Winter 2001 Cover

MQR 40:1 | Winter 2001

A Special Issue: Reimagining Place

Winter 2001 Cover

Edited by Robert E. Grese and John R. Knott

In this special issue of 292 pages, including a full-color portfolio of artwork, MQR sponsors an in-depth examination of how places—those we live in, those we visit, and those we dream about—affect our imaginations, and how we in turn make a home for ourselves in them, or stigmatize them as unworthy of our best values. Scholarly and personal essays focus on discrete places; fiction, poetry, and book reviews enhance the issue’s range and depth. Some of the contents:

Nonfiction: Yi-Fu Tuan in “The Desert and I: A Study in Affinity” presents a fascinating portrait of the most unlikely space for human devotion. Mary Oliver in her long poem, “On Losing a Home,” accounts for the powerful pull of residence and sanctuary in our imaginations. John R. Gillis in “Places Remote and Islanded” speaks of the compelling power of islands to inflame the human heart, and gives an autobiographical demonstration related to Gotts Island, Maine. Gary Snyder considers the impact of immigration on wilderness and rural spaces, not to mention cities. Could it be that the United States is undergoing too much of a good thing, and needs to change its policies? Sandra Alcosser in “Glyphs” presents a meditation on the experience of movement through the middle of the country, informed by memories of Lewis and Clark and a poet’s close attention to the full embodiment of the landscape. Ted McLachlan in “Horizon” makes the point that humans define place in terms of a boundary, and that what limits our perception also focuses it. This leads him to some insights on the appeal of nature photography. Catherine Badgley in “Your Real Destination” asserts that mountain climbing can bring us closer to self-discovery than almost any other enterprise; self-knowledge is the “real destination” of physical ascent.

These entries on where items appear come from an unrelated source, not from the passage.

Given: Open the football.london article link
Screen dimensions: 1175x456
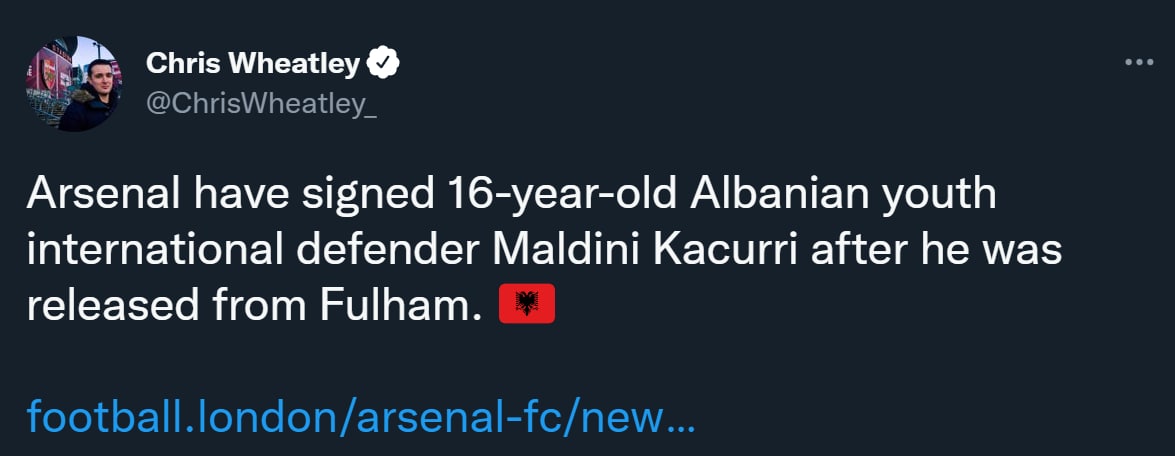Looking at the screenshot, I should pos(360,416).
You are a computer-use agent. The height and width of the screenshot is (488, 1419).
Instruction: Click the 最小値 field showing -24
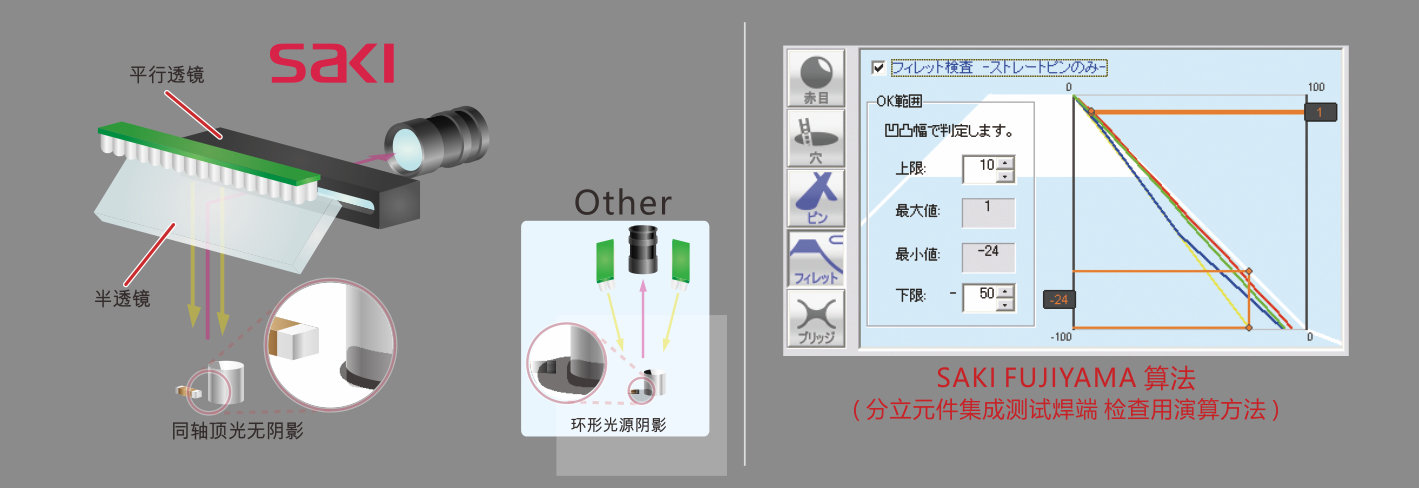988,257
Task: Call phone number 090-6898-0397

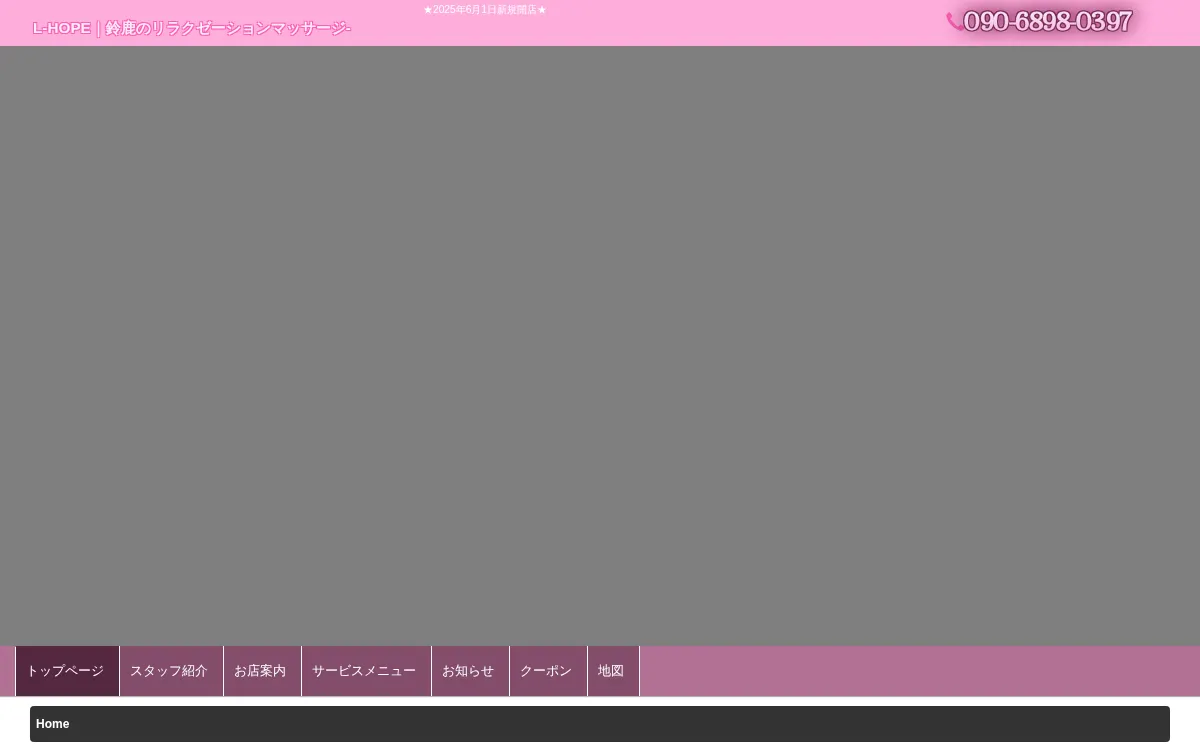Action: 1047,21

Also included are Tom Jenz’s “Last of the Wild Horses” in which the author visits a mustang reservoir in South Dakota, a labor of love for the spirit of wild creatures, a place with a fascinating history. Julene Bair in “Night in the Mojave” contrasts the authenticity of the desert and the phoniness of Disneyland in a personal essay of great eloquence. Linda M. Hasselstrom in “Reimagining Windbreak House” tells how she established a refuge for women writers on the prairies, a soul-healing house and grounds full of companionship and interaction with the environment. Kent C. Ryden in “Big Trees, Back Yards, and the Borders of Nature” traces back to childhood our need to both occupy and transgress the borders set by nature and ourselves for our residence on earth. John Tallmadge in “Resistance to Urban Nature” wonders why we have such an animus to “invasive species” that, he claims, add diversity to urban spaces. Wouldn’t it be better to tolerate, even encourage them to settle among us and flourish? Rinda West in “Restoring Land, Community, and Soul” answers NO! in thunder to Tallmadge’s question. Rachel Kaplan in “Nature in the Eye of the Beholder” poses the questions basic to all of the essays described above: What do we mean by “nature” and why should we prefer it to what is non-nature? The Samuel T. Dana Professor of Environment and Behavior at the University of Michigan, she brings the training of a psychologist to her acute answers.

Fiction: Cathy Cruise’s short story “Other People’s Lives” which studies how a pregnant wife and her naturalist husband cope in an alternative community far from the customary attitudes and conveniences of civilization. And Paula Nangle in “Svikiro” tells how a white woman reimagines her childhood in rural Rhodesia (now Zimbabwe), and especially her awakening to the beauty and fatality of that environment.

Poetry: New poems from Sandra Alcosser, Annie Finch, Paula Friedman, John Glowney, Dolores Hayden, Elizabeth Holmes, Susan Lasher, Walt McDonald, Amy Spade, and Virgil Suarez are featured.

Reviews: Richard Francaviglia, Michael Kowalewski, and Randall Roorda survey important new work in many genres and modes that fall under the rubric, ecocriticism.

Graphics: S. MacLean contributes an introduction and a set of eight full-color aerial photographs of landscapes that reveal the impact when natural and cultural forces collide. MacLean’s book, Taking Measures Across the American Landscape (Yale University Press) established the viability of this significant new artform as a mode of social commentary.